Gov. Perry names Rice bioengineer an officer in the Texas Navy
Be sure to salute Kurt Kasper the next time you see him on campus.
Kasper, a faculty fellow in bioengineering based at Rice’s BioScience Research Collaborative, has been named an honorary admiral in the Texas Navy by Gov. Rick Perry.
He earned the honorary commission for his “lengthy community and volunteer service to the state of Texas,” according to the governor’s office. He’s one of about 300 Texans (or honorary Texans), who received this recognition from the state. Many of them were nominated by members of their communities or by local or state officials.
Kasper was nominated by Harris County Precinct 4 Commissioner R. “Cactus” Jack Cagle ’83, who wrote to the governor to commend Kasper’s “steadfast commitment to community service, to the preservation and promotion of Texas history and to the development of biomedical technologies to advance patient care.”
Cagle wrote, “He blends together in a whole the best of Texas’ past and our nation’s future.”
Kasper, who earned his Ph.D. in 2006 as a student of Rice bioengineer Antonios Mikos, serves on the board of directors of the Association of Rice Alumni and of the Masonic Building Association of Houston, and he has served on the board of First Christian Church in Houston.

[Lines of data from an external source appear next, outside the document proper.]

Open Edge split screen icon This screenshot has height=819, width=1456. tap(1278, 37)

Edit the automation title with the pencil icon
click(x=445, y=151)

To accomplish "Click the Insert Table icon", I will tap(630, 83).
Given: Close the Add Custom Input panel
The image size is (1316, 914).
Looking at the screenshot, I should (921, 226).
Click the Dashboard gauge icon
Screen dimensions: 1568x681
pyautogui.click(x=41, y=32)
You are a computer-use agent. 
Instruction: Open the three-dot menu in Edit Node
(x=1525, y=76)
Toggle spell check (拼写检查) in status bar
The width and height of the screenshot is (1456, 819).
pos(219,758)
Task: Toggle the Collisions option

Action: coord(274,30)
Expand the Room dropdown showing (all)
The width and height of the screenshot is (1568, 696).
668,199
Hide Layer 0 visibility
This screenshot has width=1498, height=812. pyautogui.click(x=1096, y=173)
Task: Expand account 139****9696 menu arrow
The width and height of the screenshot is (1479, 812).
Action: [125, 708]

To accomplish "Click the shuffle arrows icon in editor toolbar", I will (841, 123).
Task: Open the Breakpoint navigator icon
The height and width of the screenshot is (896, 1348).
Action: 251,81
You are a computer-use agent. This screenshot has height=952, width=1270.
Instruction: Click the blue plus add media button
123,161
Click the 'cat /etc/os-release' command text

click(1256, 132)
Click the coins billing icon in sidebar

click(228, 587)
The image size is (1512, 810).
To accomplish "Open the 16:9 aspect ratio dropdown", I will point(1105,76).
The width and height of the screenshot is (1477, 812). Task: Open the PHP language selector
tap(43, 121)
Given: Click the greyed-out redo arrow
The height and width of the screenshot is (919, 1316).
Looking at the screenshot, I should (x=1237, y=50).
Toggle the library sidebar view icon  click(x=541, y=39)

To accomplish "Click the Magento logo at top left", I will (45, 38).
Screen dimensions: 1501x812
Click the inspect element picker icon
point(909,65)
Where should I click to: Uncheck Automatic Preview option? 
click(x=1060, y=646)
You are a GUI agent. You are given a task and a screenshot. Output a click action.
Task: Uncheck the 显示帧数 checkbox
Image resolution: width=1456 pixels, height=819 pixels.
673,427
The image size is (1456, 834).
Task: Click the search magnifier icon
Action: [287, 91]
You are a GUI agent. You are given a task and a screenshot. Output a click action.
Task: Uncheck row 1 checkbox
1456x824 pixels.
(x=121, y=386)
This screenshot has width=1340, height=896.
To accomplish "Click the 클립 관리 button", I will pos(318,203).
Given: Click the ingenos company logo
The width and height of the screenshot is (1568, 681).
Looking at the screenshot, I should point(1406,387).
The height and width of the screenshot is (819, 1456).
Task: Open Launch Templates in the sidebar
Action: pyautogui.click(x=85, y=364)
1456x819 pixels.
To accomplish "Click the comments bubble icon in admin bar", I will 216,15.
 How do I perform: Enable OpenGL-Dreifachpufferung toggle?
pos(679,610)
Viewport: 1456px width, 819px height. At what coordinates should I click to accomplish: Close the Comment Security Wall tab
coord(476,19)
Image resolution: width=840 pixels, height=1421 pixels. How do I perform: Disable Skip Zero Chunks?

Cagle noted that Kasper, as an officer of the oldest Masonic lodge in Texas, “presents a tireless devotion to digitally preserving the vast archives of Holland Lodge, the late membership of which includes such legendary figures in Texas history as Sam Houston, James Fannin and Anson Jones. … Kurt maintains an active general commitment to preserving and promoting Texas history.”
Kasper found documentation in Rice’s Woodson Research Center that William Marsh Rice was named a life member of Holland Lodge in 1880. Kasper himself was named a life member 130 years later.
Kasper’s primary interest is in the development of novel biomaterials and approaches for the regeneration of orthopedic tissues, including bone and cartilage. He is a key player in a recently renewed Department of Defense grant to improve technologies to treat soldiers injured on the battlefield, work that will also benefit citizens.
He is also an investigator in a project sponsored by the National Institutes of Health to develop an injectable mixture of polymers, adult stem cells and biologically active factors to promote the regeneration of injured cartilage.
“I am so very grateful to be recognized with this tremendous honor for pursuing my passions in research, service and education,” Kasper said.